Sparse by Design: Relevance-Driven Scaling for Recommender Systems
Abstract
Sparse Mixture-of-Experts (SMoE) has emerged as a powerful conditional computation paradigm for scaling Large Language Models efficiently. While recent efforts have begun exploring SMoE architectures in recommender systems, achieving commensurate efficiency-performance tradeoffs has proven considerably more challenging than in language modeling. We attribute this difficulty to two structural impediments: (i) conventional token-level routing mechanisms poorly align with the fundamental objective of user-item relevance prediction; and (ii) relevance signals in recommendation models emerge through distributed, multi-stage interactions rather than through a single, consistently traversed transformation, limiting the effectiveness of standard expert selection strategies.

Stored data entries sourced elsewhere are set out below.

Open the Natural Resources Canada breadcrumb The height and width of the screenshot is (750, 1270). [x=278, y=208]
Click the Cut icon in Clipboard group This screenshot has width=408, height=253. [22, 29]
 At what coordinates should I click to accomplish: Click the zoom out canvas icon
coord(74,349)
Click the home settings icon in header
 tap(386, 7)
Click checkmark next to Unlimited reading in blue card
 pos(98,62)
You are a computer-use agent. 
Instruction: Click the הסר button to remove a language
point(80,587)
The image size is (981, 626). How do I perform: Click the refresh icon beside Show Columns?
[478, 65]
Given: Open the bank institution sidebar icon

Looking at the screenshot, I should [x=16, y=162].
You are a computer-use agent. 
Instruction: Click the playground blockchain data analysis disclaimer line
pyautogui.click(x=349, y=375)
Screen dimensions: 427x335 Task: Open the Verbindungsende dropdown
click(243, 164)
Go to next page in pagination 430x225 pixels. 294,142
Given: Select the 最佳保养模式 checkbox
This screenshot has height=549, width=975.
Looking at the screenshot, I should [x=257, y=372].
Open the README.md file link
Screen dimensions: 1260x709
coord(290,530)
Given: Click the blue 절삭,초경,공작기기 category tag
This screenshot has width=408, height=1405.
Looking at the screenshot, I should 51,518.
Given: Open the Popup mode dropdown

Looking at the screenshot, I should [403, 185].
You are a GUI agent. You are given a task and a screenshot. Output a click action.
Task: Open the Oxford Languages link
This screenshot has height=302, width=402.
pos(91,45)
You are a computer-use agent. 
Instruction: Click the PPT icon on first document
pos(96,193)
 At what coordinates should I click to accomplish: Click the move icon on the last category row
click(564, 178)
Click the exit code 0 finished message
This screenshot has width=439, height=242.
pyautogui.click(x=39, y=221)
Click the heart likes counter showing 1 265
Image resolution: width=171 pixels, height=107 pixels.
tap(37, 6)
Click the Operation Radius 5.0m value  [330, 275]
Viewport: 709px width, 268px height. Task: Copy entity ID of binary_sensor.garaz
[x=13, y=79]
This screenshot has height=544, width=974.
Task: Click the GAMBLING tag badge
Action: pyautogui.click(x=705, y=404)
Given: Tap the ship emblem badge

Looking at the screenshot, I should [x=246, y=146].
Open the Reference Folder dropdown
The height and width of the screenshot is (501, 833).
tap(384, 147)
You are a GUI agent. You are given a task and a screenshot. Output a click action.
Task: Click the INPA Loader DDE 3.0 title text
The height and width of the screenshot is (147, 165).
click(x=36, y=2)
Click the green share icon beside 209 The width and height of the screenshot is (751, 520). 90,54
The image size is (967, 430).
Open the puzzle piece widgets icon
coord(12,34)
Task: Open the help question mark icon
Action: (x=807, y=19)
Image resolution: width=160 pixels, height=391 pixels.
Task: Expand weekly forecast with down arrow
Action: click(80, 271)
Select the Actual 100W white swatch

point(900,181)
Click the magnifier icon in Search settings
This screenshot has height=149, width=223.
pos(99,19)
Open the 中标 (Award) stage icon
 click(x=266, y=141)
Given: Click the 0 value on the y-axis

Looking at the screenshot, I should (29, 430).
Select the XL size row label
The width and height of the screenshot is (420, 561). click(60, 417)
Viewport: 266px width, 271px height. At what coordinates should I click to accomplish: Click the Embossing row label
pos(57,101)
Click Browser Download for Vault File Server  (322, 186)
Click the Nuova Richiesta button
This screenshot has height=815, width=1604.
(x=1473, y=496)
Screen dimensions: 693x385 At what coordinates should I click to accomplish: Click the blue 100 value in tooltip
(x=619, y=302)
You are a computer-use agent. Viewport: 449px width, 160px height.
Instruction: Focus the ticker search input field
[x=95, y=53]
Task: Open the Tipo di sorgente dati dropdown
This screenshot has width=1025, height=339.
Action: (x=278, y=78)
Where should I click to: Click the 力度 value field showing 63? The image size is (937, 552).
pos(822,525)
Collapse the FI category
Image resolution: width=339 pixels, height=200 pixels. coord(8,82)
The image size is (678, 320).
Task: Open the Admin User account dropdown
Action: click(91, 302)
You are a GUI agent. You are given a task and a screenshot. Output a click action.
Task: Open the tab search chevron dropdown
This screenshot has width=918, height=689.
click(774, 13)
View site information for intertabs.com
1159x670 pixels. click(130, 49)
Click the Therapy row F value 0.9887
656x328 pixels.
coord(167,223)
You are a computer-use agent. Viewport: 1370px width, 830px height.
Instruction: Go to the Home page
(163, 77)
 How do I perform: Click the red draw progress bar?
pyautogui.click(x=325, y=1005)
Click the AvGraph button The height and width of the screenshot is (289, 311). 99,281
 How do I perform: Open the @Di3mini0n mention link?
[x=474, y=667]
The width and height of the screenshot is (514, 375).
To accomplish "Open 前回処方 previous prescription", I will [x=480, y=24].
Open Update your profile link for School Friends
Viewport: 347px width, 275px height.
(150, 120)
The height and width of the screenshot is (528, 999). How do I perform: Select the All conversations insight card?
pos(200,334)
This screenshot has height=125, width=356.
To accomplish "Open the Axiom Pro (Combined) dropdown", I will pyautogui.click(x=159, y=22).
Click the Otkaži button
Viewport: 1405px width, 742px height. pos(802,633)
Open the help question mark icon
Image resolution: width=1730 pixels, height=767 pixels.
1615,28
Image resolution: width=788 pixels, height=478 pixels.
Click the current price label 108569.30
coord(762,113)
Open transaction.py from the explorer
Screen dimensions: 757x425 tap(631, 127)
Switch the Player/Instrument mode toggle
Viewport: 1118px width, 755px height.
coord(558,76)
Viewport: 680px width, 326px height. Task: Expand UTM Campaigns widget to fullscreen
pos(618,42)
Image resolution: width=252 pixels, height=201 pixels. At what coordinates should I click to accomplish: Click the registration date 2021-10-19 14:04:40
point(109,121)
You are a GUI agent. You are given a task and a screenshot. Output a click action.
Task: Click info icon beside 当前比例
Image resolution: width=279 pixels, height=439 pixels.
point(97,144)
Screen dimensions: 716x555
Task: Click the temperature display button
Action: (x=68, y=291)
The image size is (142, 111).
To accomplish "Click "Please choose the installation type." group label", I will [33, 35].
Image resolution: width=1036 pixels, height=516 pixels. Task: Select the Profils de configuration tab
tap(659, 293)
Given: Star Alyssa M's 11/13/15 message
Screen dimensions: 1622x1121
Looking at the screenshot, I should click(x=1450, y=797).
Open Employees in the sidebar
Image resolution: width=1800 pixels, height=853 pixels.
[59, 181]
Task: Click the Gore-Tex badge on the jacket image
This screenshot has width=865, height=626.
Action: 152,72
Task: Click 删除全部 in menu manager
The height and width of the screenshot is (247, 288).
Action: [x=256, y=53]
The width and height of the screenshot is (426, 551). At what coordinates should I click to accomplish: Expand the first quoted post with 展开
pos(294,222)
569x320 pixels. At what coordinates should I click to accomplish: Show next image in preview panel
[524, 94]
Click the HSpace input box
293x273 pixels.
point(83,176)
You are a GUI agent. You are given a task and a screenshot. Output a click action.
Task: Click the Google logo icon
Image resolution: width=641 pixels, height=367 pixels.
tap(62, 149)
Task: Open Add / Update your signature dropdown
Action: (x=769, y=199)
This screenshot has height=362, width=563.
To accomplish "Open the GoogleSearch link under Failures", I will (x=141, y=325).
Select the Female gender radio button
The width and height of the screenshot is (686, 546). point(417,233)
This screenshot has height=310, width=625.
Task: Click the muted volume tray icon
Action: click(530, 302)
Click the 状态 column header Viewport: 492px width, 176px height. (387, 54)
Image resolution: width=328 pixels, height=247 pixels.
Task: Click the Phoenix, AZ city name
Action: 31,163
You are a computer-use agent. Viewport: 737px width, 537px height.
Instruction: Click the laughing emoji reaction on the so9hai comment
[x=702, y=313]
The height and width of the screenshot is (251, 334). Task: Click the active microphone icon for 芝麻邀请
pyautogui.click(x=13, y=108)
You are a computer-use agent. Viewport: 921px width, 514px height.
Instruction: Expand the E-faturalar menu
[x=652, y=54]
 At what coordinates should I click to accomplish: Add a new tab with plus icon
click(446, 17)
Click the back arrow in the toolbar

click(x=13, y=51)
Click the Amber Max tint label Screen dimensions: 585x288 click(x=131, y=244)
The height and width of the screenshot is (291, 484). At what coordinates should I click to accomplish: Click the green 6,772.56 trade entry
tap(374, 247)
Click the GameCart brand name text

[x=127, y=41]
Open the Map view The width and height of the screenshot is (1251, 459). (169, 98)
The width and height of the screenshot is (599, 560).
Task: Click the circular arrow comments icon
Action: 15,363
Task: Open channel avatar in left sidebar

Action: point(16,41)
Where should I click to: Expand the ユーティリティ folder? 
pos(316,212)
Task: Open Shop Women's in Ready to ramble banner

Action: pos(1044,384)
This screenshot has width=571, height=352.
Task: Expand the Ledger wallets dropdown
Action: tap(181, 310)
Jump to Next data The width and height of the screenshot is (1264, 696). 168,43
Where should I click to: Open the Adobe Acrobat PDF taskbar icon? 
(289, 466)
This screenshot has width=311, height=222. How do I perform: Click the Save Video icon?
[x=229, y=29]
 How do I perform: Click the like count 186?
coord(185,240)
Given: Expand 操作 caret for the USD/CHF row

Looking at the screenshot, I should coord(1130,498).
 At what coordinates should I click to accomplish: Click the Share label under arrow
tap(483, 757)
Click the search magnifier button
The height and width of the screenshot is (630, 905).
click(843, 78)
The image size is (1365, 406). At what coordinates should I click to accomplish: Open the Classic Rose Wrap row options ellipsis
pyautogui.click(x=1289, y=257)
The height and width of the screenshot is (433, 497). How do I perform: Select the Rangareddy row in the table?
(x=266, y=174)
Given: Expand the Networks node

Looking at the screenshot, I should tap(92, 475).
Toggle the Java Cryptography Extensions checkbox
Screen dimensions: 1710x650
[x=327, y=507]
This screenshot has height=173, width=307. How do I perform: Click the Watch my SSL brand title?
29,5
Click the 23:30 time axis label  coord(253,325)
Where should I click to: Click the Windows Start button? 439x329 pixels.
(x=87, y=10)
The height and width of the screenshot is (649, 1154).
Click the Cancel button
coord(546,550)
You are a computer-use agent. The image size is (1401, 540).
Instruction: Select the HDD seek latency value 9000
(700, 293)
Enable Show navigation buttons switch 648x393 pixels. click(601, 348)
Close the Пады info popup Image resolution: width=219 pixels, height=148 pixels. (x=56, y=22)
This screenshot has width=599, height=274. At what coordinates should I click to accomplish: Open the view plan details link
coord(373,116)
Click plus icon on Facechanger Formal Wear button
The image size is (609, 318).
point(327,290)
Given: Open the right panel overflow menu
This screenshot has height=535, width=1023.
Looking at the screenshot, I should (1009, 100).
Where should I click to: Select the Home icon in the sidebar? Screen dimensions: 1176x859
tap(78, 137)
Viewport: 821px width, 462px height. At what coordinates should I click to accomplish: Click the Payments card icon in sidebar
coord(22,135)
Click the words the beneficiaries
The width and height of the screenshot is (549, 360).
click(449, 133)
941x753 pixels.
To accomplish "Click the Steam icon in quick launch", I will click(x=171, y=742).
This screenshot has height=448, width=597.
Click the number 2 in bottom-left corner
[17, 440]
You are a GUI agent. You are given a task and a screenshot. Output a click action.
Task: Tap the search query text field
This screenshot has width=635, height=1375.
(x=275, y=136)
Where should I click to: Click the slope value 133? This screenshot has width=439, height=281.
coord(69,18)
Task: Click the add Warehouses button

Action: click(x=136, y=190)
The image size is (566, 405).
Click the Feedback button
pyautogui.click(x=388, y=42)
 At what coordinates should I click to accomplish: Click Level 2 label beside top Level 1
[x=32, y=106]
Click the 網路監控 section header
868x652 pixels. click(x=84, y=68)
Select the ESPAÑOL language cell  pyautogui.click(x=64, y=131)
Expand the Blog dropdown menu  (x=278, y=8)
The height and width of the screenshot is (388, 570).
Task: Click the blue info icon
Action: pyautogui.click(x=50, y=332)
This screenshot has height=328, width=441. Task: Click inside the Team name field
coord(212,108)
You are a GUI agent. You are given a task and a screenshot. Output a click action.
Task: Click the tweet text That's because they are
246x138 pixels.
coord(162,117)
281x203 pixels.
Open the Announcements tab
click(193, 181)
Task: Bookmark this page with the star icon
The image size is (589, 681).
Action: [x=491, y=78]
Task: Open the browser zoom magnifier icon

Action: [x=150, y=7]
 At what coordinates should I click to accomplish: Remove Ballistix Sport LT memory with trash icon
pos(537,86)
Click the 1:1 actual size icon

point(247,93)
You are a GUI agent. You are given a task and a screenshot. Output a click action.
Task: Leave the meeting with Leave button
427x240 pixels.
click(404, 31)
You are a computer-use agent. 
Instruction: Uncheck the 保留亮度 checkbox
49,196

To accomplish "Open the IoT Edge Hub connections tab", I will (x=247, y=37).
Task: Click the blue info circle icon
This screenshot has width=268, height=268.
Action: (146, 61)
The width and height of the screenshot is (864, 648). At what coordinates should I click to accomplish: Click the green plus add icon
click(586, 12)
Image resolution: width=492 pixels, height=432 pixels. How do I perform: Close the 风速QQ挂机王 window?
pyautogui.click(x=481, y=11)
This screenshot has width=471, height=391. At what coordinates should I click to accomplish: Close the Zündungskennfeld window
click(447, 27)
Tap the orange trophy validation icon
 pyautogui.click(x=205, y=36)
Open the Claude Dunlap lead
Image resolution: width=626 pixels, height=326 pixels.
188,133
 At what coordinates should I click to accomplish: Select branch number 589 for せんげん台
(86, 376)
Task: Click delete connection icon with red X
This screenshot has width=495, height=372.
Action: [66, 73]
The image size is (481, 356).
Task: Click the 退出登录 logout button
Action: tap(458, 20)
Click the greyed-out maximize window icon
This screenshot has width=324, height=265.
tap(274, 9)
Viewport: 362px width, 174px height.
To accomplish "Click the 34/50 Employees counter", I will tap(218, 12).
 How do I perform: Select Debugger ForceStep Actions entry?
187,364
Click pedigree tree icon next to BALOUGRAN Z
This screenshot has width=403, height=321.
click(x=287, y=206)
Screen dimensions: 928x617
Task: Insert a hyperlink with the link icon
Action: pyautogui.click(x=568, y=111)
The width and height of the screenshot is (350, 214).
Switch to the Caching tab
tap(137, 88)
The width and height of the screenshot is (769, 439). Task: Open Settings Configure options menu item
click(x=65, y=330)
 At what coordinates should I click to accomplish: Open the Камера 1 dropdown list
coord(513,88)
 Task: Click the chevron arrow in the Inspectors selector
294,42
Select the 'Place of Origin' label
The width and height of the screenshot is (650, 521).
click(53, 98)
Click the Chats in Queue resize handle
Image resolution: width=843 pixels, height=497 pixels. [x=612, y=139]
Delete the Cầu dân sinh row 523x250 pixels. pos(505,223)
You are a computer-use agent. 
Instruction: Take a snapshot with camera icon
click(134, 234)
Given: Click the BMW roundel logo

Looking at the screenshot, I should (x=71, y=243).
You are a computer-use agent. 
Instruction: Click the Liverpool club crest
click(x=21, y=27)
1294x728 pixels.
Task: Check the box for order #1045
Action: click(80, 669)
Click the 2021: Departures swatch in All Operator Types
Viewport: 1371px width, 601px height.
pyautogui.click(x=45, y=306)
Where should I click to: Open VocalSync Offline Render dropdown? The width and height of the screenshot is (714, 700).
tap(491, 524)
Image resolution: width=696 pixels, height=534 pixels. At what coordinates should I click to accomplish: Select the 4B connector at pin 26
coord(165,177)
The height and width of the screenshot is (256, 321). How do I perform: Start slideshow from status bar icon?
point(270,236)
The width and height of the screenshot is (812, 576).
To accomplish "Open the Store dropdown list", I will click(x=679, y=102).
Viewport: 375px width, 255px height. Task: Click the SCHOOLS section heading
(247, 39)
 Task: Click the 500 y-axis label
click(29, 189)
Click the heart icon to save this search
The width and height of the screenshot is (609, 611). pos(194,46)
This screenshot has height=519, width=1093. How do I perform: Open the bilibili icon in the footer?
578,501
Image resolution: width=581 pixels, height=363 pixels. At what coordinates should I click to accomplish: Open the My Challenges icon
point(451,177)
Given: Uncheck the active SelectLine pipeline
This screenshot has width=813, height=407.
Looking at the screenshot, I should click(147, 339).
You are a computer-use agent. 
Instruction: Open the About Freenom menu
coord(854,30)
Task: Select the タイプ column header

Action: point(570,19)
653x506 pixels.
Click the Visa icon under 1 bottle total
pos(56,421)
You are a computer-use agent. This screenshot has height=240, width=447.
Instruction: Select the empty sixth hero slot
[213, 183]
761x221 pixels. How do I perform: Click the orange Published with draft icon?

To address these challenges, we propose the Massive Routing Network (MRN), a scalable sparse framework that explicitly aligns conditional computation with the unique computational topology of recommendation models. Extensive evaluations on public benchmarks and billion-user-scale industrial datasets demonstrate that MRN consistently outperforms competitive dense and sparse baselines under comparable compute budgets. Crucially, MRN overcomes commonly observed performance saturation and exhibits much more favorable scaling laws than prior state-of-the-art dense and sparse baselines.